Each story must have its original thread: something that you noticed, and just had to investigate, to see if it would come loose from the garment of life, or language. Knowing what that original thread was though might not always help from a reader’s perspective, nor perhaps even from the writer’s; not as far as writing, or reading the particular story is concerned. There might be some value though, to the writer, in knowing what sort of threads were pulled in a particular story, if only to give an idea of what sort of threads might be pulled, when we see them poking out.

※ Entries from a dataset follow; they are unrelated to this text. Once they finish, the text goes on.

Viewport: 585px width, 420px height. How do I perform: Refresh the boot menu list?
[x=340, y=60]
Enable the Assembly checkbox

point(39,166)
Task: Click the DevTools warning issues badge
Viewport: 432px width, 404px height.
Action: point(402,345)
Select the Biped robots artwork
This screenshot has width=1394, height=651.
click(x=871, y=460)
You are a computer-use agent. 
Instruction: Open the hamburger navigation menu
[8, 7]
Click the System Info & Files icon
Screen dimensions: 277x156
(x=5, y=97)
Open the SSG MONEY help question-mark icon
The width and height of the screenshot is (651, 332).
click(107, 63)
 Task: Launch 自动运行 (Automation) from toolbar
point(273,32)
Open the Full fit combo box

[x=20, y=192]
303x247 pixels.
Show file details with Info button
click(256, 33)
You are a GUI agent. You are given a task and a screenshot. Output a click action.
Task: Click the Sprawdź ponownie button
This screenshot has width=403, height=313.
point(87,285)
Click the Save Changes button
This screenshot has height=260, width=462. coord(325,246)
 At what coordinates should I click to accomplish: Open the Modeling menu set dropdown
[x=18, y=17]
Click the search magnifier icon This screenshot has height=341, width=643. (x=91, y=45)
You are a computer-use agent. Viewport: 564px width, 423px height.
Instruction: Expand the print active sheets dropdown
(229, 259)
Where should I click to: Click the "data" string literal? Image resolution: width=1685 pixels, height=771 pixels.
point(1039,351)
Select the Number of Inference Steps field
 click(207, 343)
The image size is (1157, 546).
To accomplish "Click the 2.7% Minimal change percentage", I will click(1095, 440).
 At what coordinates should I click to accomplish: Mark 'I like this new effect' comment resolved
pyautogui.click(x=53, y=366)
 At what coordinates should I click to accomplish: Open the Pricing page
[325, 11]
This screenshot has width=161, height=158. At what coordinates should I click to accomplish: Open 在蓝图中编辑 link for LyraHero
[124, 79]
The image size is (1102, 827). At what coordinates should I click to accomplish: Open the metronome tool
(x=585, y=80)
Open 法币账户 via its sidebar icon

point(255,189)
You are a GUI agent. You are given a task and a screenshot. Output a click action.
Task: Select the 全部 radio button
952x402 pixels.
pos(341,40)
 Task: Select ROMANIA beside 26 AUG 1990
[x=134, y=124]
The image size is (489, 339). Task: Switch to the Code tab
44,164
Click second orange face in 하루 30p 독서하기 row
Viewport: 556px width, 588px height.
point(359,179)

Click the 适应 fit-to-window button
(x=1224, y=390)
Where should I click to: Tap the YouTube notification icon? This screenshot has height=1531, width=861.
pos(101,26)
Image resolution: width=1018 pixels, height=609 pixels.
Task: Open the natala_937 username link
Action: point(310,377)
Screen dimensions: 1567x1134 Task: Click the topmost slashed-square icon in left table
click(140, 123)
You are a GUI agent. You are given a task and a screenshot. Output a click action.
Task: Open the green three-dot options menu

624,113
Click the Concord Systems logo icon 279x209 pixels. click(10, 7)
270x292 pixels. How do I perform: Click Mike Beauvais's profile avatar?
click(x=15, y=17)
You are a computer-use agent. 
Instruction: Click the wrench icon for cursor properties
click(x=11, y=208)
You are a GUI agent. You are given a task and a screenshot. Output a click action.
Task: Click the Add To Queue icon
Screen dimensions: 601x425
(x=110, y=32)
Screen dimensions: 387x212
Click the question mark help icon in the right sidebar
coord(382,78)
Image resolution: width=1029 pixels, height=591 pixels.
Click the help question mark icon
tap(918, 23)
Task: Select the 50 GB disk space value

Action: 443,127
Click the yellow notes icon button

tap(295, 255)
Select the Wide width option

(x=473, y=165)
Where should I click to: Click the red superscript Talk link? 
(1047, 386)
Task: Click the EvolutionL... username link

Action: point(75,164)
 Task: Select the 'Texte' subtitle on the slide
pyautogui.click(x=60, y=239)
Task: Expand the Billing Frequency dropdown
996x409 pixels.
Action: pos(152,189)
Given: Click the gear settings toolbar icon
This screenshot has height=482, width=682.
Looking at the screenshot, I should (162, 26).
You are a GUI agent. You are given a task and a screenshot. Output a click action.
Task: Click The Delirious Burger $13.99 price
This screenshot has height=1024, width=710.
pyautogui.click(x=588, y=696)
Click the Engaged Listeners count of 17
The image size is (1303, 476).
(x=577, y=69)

What got me onto this train of thought was walking through my local village on a quest for eggs, and passing the local pub. It was this pub – The Royal Oak in Curthwaite – that was in my mind when I began writing the story Talking To Maurice, which is in effect the lead story in my Pewter Rose collection Talking To Owls. Whether or not there are any retired civil servants among the regular clientèle I could not say, but the place might have been in mind because, several years after the Foot & Mouth outbreak that the story recalls I chanced to have a conversation with a farmer – whom I had not met before, nor have since – who by chance had come to the pub for the first time since the disease. Being hit by the disease had changed his life, he told me, and not for the better. That conversation led me to recall others I had had during the outbreak itself, with vets, farmers, agricultural suppliers and others. The bizarre stories that they told – infected tongues thrown over hedges; farmers delirious with joy at having contracted the disease, others devastated by the news, of people barricading themselves in for fear of vets and Men-from-the-Ministry infecting them – meant that you need make nothing up.
The farm lane that Maurice drives back up at the end of the story is local, but the buildings I describe belong to a Staffordshire farm I used to visit, which had transformed itself, briefly as it turned out, into a rather attractive B&B.
Like the Irish stew, made out of water and a stone, in a story told by a tramp, this story of mine came together from lots of loose threads. Not least among them, of course, was the fact that I used to step outside at night and call to the local owls – who seemed to call back, sometimes from the direction of the village.
I don’t apologise for creating my short stories in this way. Indeed, I have very respectable precedents for doing so. Both George Moore and A.E.Coppard, both favourites of mine in the genre, did something similar. I also get a frisson of delight from the apparent irritation that this technique, when used so successfully by Coppard, seemed to cause for H.E.Bates, who, in his history of the short story, actually calls into doubt that it can be regarded as proper writing at all!